### [Data shown]
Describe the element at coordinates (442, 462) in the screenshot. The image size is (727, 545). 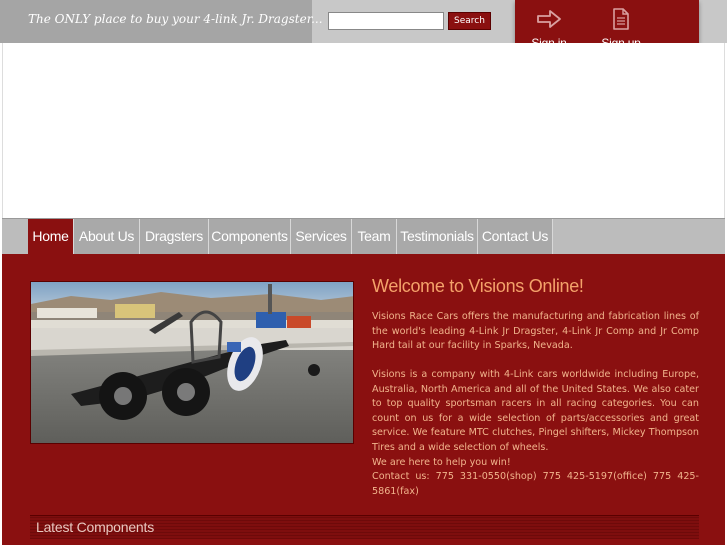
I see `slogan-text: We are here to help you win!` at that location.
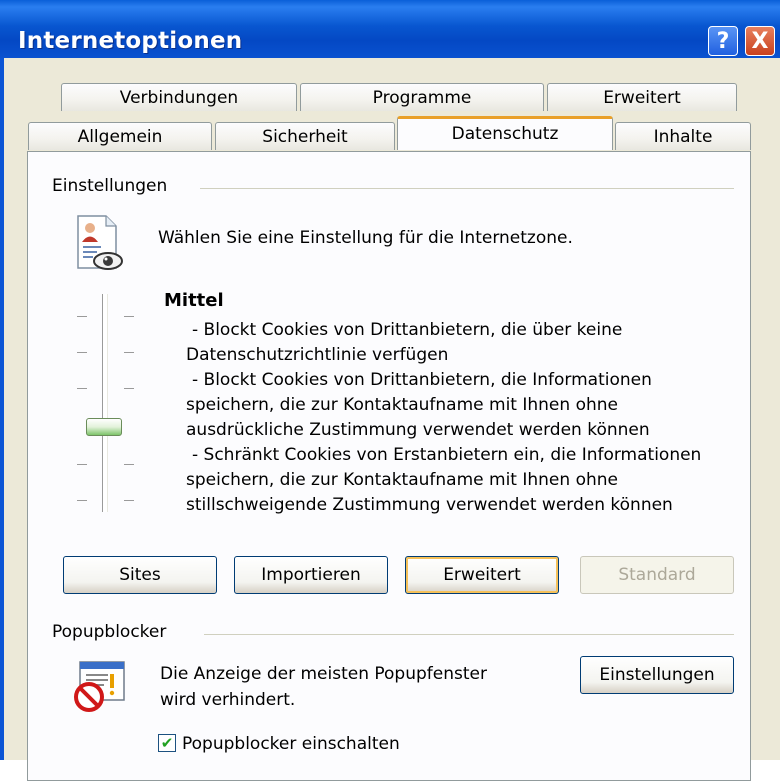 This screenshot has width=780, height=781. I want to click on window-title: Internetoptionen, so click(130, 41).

---

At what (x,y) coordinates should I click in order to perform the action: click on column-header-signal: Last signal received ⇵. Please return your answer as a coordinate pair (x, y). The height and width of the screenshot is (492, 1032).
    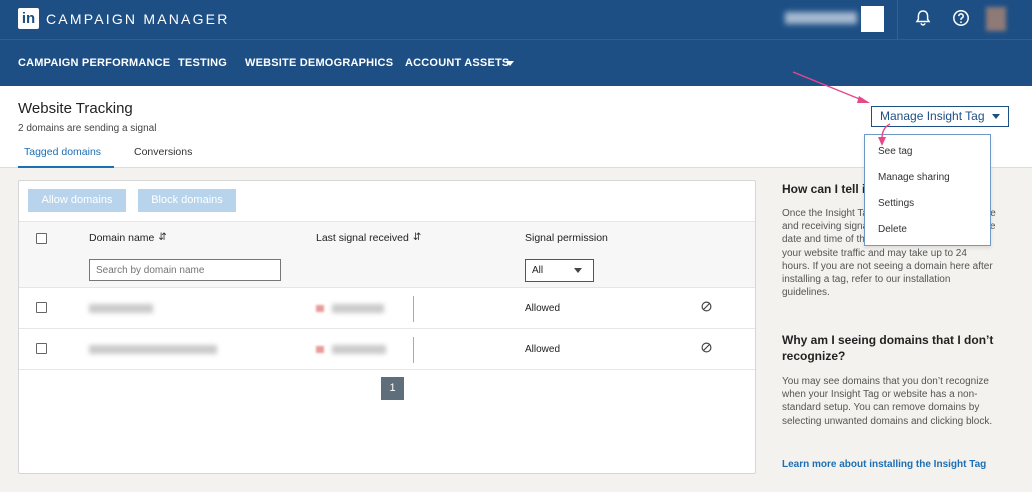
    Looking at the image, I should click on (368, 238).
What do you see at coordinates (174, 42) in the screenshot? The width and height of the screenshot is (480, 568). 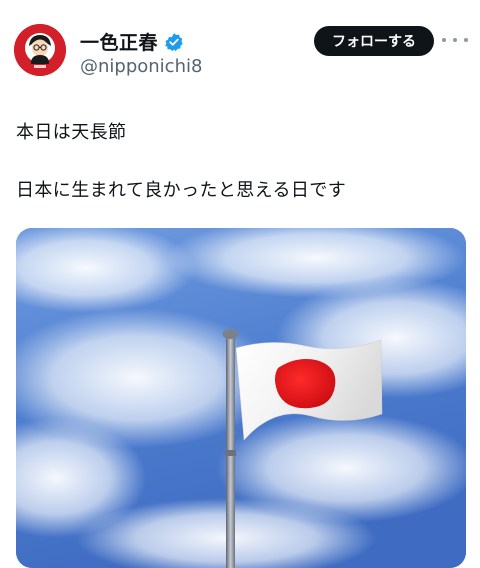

### [Work request]
Write out the lines starting at the one containing "Describe the element" and ending at the one containing "This screenshot has", reproducing them verbatim but omitting the pictures.

### [Task solution]
Describe the element at coordinates (442, 462) in the screenshot. The image size is (727, 545). 
I see `slogan-text: We are here to help you win!` at that location.
 This screenshot has width=780, height=781. I want to click on window-title: Internetoptionen, so click(130, 41).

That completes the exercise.